I also googled TAIJI, and also found very interesting things. Taiji can pertain to the Japanese island notorious for killing dolphins. It can also mean ultimate, or infinity, or yin/yang, or a form of art.

So, TaijiBreeder, do you intend to breed dolphins, or intend to have the "ultimate" breeding tank? I am curius as to your username.

TaijiBreeder
06/13/2010, 01:50 PM
Thanks for the replies, it's good to hear this will be ok. And it's nice to know the Zeolythe is useless.

With the live (and, to start with, dead) rocks, can I put that in the sump or does it have to be in the tank?

And as far as the name, no, I'm not breeding dolphins or having the ultimate tank or anything :D. Not killing dolphins either! Taiji is short for Taijiquan, a Chinese martial art I practice (most people know it as "tai chi"). Most of my online names have "Taiji" in them somewhere. And, since I'm trying to set up a breeding tank, I just combined the two. No real deep meaning there.

Sorry for the late reply, went to the countryside for the weekend and had no internet access.

thekeyofb
06/13/2010, 04:20 PM
If it were me, I would focus on placing the live (dead) rock inside the main tank and aquascaping it. If you choose to place it in your sump tank only, just make sure that the rock is covered by water at all times.

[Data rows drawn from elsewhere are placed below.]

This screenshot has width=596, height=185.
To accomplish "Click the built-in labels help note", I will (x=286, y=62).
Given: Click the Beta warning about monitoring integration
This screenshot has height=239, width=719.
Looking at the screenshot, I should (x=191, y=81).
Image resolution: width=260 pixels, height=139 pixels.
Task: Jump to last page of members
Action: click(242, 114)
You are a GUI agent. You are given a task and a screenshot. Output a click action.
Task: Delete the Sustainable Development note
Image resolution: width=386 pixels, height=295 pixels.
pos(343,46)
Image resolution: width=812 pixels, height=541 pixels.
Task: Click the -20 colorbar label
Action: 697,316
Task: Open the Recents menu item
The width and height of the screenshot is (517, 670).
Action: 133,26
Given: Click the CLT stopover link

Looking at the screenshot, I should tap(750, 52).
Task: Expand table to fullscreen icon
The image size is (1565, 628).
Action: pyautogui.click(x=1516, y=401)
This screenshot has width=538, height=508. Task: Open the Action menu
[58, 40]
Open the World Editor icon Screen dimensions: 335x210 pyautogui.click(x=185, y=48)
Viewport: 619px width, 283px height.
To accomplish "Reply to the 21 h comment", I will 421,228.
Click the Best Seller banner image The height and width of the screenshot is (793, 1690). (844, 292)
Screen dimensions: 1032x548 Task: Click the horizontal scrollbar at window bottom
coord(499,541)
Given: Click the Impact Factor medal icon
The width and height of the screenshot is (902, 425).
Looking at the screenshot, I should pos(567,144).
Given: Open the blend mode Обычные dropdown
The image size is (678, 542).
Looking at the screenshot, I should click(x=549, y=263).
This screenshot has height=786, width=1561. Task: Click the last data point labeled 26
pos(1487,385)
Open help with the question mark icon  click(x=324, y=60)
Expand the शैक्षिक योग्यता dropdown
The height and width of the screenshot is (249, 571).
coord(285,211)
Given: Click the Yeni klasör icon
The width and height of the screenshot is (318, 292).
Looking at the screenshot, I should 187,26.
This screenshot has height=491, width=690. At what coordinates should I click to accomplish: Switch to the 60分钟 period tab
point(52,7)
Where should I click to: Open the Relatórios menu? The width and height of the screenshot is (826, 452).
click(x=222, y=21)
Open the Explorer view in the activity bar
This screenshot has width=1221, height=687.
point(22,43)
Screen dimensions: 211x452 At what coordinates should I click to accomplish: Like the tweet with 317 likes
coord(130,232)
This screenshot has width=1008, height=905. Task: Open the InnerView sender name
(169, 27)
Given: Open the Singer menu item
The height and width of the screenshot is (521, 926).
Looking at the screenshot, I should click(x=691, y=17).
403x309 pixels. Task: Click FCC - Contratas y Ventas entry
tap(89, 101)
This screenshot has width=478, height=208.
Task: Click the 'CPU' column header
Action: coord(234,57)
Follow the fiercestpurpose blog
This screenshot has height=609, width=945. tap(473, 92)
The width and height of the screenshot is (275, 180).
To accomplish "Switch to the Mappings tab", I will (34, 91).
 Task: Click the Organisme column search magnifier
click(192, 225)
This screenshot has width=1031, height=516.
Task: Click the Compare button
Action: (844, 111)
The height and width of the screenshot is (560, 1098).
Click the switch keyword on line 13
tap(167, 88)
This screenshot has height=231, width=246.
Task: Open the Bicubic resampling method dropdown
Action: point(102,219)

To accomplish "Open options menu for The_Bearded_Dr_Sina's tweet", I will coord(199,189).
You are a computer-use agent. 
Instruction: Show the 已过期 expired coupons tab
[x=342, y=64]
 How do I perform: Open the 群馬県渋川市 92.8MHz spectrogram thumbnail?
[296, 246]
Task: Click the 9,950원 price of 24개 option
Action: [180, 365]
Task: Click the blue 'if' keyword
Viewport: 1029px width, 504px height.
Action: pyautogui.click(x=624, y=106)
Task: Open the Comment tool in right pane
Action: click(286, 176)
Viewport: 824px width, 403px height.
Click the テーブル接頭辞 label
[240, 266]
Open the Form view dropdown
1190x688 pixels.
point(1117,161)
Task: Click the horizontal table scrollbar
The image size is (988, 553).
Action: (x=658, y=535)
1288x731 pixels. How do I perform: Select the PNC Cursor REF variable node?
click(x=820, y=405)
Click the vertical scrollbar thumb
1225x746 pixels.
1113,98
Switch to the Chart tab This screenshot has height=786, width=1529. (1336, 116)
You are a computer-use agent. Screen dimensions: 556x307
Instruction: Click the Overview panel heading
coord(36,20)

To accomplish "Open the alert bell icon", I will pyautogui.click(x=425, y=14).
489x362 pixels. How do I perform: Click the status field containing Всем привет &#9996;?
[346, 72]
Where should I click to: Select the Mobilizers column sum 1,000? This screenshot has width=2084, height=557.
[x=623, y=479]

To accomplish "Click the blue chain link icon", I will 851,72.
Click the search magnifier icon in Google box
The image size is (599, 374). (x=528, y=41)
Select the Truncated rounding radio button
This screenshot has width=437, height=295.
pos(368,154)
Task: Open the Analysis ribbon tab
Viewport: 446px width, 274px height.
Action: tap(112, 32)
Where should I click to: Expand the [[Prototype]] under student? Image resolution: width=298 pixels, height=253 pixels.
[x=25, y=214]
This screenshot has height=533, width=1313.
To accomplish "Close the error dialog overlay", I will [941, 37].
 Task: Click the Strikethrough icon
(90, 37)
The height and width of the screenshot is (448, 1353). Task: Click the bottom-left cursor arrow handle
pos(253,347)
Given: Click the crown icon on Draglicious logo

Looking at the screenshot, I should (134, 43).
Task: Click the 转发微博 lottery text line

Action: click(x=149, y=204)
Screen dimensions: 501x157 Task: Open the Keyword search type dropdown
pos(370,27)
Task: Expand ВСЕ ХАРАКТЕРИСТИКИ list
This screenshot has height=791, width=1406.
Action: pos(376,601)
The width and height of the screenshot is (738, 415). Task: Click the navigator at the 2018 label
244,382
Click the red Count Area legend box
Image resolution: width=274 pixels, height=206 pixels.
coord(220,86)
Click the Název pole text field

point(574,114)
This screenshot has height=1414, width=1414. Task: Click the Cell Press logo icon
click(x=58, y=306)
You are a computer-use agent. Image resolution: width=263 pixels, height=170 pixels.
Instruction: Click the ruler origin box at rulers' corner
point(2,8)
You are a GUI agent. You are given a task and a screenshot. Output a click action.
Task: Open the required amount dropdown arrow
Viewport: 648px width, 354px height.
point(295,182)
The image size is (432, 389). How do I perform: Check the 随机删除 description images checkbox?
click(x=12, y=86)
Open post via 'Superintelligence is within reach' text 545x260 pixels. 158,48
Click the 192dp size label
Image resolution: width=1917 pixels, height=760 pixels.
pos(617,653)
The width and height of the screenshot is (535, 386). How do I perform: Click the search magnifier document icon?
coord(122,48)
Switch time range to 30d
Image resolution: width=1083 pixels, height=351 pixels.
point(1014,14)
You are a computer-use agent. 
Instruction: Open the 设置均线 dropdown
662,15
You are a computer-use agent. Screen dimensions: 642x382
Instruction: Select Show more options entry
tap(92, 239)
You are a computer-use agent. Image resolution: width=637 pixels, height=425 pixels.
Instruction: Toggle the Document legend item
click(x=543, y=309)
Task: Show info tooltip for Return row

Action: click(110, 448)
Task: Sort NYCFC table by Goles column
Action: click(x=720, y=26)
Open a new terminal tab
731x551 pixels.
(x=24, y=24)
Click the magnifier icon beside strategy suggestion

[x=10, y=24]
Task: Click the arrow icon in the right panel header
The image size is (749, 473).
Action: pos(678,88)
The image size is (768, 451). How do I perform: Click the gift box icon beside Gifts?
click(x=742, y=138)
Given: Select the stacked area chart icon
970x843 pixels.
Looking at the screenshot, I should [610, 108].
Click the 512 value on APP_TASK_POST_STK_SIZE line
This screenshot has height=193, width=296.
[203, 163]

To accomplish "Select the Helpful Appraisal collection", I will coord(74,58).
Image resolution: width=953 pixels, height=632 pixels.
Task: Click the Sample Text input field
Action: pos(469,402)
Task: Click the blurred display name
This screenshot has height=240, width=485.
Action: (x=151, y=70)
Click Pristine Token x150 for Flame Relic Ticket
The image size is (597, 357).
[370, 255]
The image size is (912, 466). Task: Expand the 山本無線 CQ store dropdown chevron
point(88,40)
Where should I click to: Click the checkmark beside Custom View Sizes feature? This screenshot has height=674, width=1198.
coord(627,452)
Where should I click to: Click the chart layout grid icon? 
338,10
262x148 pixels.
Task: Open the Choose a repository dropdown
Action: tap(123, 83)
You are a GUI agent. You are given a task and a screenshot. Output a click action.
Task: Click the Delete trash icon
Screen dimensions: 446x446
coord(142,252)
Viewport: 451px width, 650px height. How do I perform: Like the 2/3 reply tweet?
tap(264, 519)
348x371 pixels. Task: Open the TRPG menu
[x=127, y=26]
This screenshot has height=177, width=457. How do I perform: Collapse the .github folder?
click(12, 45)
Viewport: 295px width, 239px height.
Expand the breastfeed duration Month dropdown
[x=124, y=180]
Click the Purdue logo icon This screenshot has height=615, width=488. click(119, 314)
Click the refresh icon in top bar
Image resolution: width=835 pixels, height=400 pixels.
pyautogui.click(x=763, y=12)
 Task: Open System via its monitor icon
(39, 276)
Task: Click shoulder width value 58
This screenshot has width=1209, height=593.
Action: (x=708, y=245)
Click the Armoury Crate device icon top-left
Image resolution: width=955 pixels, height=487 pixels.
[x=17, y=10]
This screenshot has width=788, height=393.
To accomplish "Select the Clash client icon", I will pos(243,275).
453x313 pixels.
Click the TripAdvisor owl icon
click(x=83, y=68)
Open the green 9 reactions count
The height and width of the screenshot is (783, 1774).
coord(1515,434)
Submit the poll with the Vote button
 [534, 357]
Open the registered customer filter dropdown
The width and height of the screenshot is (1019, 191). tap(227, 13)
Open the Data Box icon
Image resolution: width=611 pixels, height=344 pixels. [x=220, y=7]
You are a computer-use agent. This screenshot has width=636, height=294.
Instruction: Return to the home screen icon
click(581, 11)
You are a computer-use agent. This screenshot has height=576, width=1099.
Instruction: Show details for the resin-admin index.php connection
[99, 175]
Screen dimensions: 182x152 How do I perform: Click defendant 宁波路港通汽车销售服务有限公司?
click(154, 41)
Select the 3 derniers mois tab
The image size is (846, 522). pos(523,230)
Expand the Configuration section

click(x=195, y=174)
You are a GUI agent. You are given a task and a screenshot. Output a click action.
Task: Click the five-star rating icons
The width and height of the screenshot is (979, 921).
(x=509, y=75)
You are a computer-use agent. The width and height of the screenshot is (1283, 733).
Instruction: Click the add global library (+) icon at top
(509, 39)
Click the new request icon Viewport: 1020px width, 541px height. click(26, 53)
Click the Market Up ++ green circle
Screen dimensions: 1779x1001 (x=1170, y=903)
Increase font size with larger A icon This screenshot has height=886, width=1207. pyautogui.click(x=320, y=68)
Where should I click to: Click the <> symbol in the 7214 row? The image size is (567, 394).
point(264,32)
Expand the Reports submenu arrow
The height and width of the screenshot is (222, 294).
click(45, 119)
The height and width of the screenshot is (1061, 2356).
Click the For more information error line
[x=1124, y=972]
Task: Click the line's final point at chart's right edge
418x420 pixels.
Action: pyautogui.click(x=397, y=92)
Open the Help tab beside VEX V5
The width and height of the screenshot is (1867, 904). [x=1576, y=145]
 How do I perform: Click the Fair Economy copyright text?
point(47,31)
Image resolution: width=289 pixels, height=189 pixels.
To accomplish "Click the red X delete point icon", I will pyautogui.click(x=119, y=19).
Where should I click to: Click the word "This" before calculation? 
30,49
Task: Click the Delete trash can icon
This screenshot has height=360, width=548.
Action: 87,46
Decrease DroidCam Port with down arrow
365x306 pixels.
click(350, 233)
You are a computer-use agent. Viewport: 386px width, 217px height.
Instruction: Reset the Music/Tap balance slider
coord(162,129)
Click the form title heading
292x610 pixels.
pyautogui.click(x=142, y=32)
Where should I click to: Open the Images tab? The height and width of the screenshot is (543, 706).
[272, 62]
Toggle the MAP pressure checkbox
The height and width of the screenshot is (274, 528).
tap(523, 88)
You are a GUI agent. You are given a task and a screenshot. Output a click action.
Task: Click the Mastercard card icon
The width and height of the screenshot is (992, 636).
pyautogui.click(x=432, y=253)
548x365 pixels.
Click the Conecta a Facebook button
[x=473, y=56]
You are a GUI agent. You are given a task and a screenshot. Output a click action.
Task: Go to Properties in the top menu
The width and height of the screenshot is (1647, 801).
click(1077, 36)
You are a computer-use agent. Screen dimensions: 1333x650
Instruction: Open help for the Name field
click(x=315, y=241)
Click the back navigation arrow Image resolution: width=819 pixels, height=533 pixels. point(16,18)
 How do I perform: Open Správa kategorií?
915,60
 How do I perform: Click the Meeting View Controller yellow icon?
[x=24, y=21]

Too many times, people make the mistake of placing live rock in their sumps/wetdry systems and instead of the rock being completely covered by water, it's trickled over by water as if the rock is bio-balls. That's a big mistake and will lead to your tank cycling over and over again due to die off of the rock.

Tuscaquatics
06/13/2010, 04:46 PM
You need mechanical filtration like a sponge before the wet/dry. This will prevent the detritus everyone is worried about. And the protein skimmer really should come first. Anything that makes it through the mechanical filtration will get trapped in the wet/dry. This stuff should be skimmed out before the water hits the bioballs.

You really want only clean, detritus-free water hitting your biological filtration like a wet/dry or fuge.